Иногда, если он предлагал: «Хочешь еще выпить?» — я натужно смеялась и весело отвечала: «Нет, спасибо, мне достаточно. Не хотим же мы, в самом деле, повторения того вечера в папиной гостиной, когда я пыталась тебя соблазнить».

Я всегда смеялась подолгу, надеясь, что со смехом уйдут остатки стыда и неловкости. Дэниэл не смеялся никогда, но ему опять-таки не обязательно, хватит и меня одной.

79

Январь превратился в февраль. Уже появлялись первые крокусы и подснежники. Люди понемногу сбрасывали зимнее оцепенение и выглядывали из своих коконов — особенно в дни получки, когда практически впервые после финансовой катастрофы рождественских праздников, мало-мальски рассчитавшись с долгами, держали в руках деньги. Меридия, Джед и Меган утратили интерес к моей личной жизни, поскольку теперь у них были средства ходить на вечеринки и создавать себе свою.

Раз в неделю, по воскресеньям, я навещала папу. В воскресенье на меня все равно нападала смертельная тоска, и растрачивать ее попусту я считала неразумным. И, как ни терзало меня чувство вины, по силе оно не могло сравниться с папиной ненавистью ко мне. Разумеется, я всячески приветствовала его отвращение, потому что, по моему собственному убеждению, ничего лучшего просто не заслуживала.

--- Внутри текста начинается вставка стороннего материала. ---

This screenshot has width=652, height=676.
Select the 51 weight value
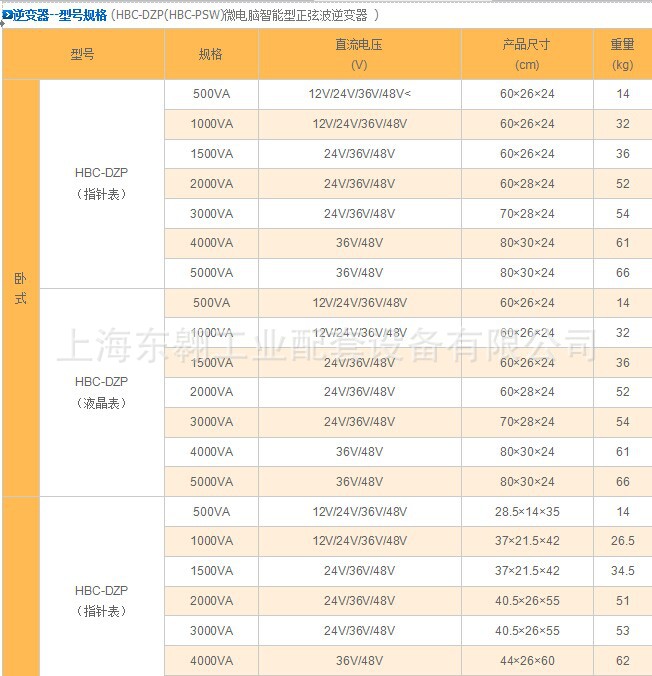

Февраль незаметно сменился мартом, и из всех Живых существ я одна до сих пор жила по законам зимы. Несмотря на то, что физически папа ни в чем не нуждался и заботились о нем исправно, от вины я ощущала себя нечистой. А единственным, кому могла без лишних угрызений излить душу, оставался Дэниэл. Что бы ни говорили, есть какой-то предел, дольше которого скорбеть уже неприлично, будь то скорбь по отцу, другу или паре туфель, не подошедших вам по размеру. У Дэниэла предел терпения оказался намного дальше, чем у всех остальных.

На работе меня никто больше не мучил расспросами. По понедельникам на чье-нибудь: «Привет, как выходные, нормально?» я обычно отвечала: «Омерзительно, лучше б я умерла», но никто и бровью не вел.

Наверно, без Дэниэла я сошла бы с ума. Он был мне вместо психотерапевта, с той разницей, что не драл с меня по сорок фунтов за час общения, не носил бежевых брюк и не надевал носков под сандалии.

Я не всегда встречалась с ним в состоянии, близком к самоубийству, но в таких случаях он был великолепен. Раз за разом он слушал, как я мусолю одно и то же, распространяюсь о собственной вине и презрении к себе.

Я могла пойти с ним выпить после работы, плюхнуться за столик со словами: «Не останавливай меня, если ты это уже слышал, но…» — и пуститься в очередную, знакомую до боли повесть о бессонной ночи, воскресенье в слезах, ужасном вечере, проведенном в безотчетной тревоге либо в терзаниях по поводу своей вины и стыда перед папой. И Дэниэл ни разу не посетовал на мою неизобретательность.

— Прости, Дэниэл, — сказала я. — Хорошо бы моя тоска была хоть немного разнообразнее. Тебе, наверно, ужасно скучно.

— Все в порядке, Люси, — улыбнулся он. — Я как золотая рыбка: у меня очень короткая память. Каждый раз слушаю тебя, точно впервые.

— Ну, если ты уверен, — робко заметила я.

— Уверен, — бодро подтвердил он. — Ну, давай, расскажи мне еще раз о воображаемой сделке, которую ты заключила с отцом.

Я бросила на него быстрый взгляд, чтобы понять, не смеется ли он надо мной, но он не смеялся.

— Что ж, ладно, — несмело начала я, пытаясь (в который раз) подыскать верные слова для описания своего душевного состояния. — Я как будто заключила с папой сделку. Правда, все это только у меня в голове, — пояснила я, — но я как будто сказала: «Ладно, папа, я знаю, что бросила тебя, но жизнь моя не стоит и ломаного гроша, потому что я ненавижу себя за то, что спаслась за твой счет. Так что мы квиты. Привет». Я правильно говорю, Дэниэл?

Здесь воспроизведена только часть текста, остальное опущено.